TASK TO COMPLETE> Every line of the data should be output word for word.
━━━━━━━━━━━━━━━━━━━━━━━━━━━━━━
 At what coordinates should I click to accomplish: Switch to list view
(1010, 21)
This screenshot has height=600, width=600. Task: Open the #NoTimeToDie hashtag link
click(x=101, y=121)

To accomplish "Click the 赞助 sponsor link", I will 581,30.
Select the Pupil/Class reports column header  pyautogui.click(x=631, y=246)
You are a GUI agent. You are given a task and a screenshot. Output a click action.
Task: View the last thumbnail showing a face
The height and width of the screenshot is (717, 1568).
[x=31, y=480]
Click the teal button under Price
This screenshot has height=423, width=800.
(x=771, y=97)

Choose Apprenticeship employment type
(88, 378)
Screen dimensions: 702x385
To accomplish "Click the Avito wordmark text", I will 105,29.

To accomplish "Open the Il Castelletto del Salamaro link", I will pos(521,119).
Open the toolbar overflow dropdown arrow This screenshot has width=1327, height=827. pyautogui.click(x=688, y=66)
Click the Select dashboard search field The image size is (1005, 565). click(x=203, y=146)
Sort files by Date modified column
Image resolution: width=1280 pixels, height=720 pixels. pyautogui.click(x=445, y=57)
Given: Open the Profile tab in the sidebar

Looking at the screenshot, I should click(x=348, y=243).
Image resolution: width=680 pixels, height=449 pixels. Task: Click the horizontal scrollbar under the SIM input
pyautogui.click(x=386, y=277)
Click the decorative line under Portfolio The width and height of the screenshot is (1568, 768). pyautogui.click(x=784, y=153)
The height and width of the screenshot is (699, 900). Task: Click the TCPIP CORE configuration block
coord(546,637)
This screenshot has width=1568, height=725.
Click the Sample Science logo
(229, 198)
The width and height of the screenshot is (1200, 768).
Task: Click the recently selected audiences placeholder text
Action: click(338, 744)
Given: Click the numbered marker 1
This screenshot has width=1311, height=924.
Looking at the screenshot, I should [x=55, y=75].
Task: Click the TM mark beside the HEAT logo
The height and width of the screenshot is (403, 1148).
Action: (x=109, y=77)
━━━━━━━━━━━━━━━━━━━━━━━━━━━━━━
EXERCISE ANSWER>
 At what coordinates should I click to accomplish: Switch to list view
(1010, 21)
This screenshot has height=600, width=600. Task: Open the #NoTimeToDie hashtag link
click(x=101, y=121)

To accomplish "Click the 赞助 sponsor link", I will 581,30.
Select the Pupil/Class reports column header  pyautogui.click(x=631, y=246)
You are a GUI agent. You are given a task and a screenshot. Output a click action.
Task: View the last thumbnail showing a face
The height and width of the screenshot is (717, 1568).
[x=31, y=480]
Click the teal button under Price
This screenshot has height=423, width=800.
(x=771, y=97)

Choose Apprenticeship employment type
(88, 378)
Screen dimensions: 702x385
To accomplish "Click the Avito wordmark text", I will 105,29.

To accomplish "Open the Il Castelletto del Salamaro link", I will pos(521,119).
Open the toolbar overflow dropdown arrow This screenshot has width=1327, height=827. pyautogui.click(x=688, y=66)
Click the Select dashboard search field The image size is (1005, 565). click(x=203, y=146)
Sort files by Date modified column
Image resolution: width=1280 pixels, height=720 pixels. pyautogui.click(x=445, y=57)
Given: Open the Profile tab in the sidebar

Looking at the screenshot, I should click(x=348, y=243).
Image resolution: width=680 pixels, height=449 pixels. Task: Click the horizontal scrollbar under the SIM input
pyautogui.click(x=386, y=277)
Click the decorative line under Portfolio The width and height of the screenshot is (1568, 768). pyautogui.click(x=784, y=153)
The height and width of the screenshot is (699, 900). Task: Click the TCPIP CORE configuration block
coord(546,637)
This screenshot has width=1568, height=725.
Click the Sample Science logo
(229, 198)
The width and height of the screenshot is (1200, 768).
Task: Click the recently selected audiences placeholder text
Action: click(338, 744)
Given: Click the numbered marker 1
This screenshot has width=1311, height=924.
Looking at the screenshot, I should [x=55, y=75].
Task: Click the TM mark beside the HEAT logo
The height and width of the screenshot is (403, 1148).
Action: (x=109, y=77)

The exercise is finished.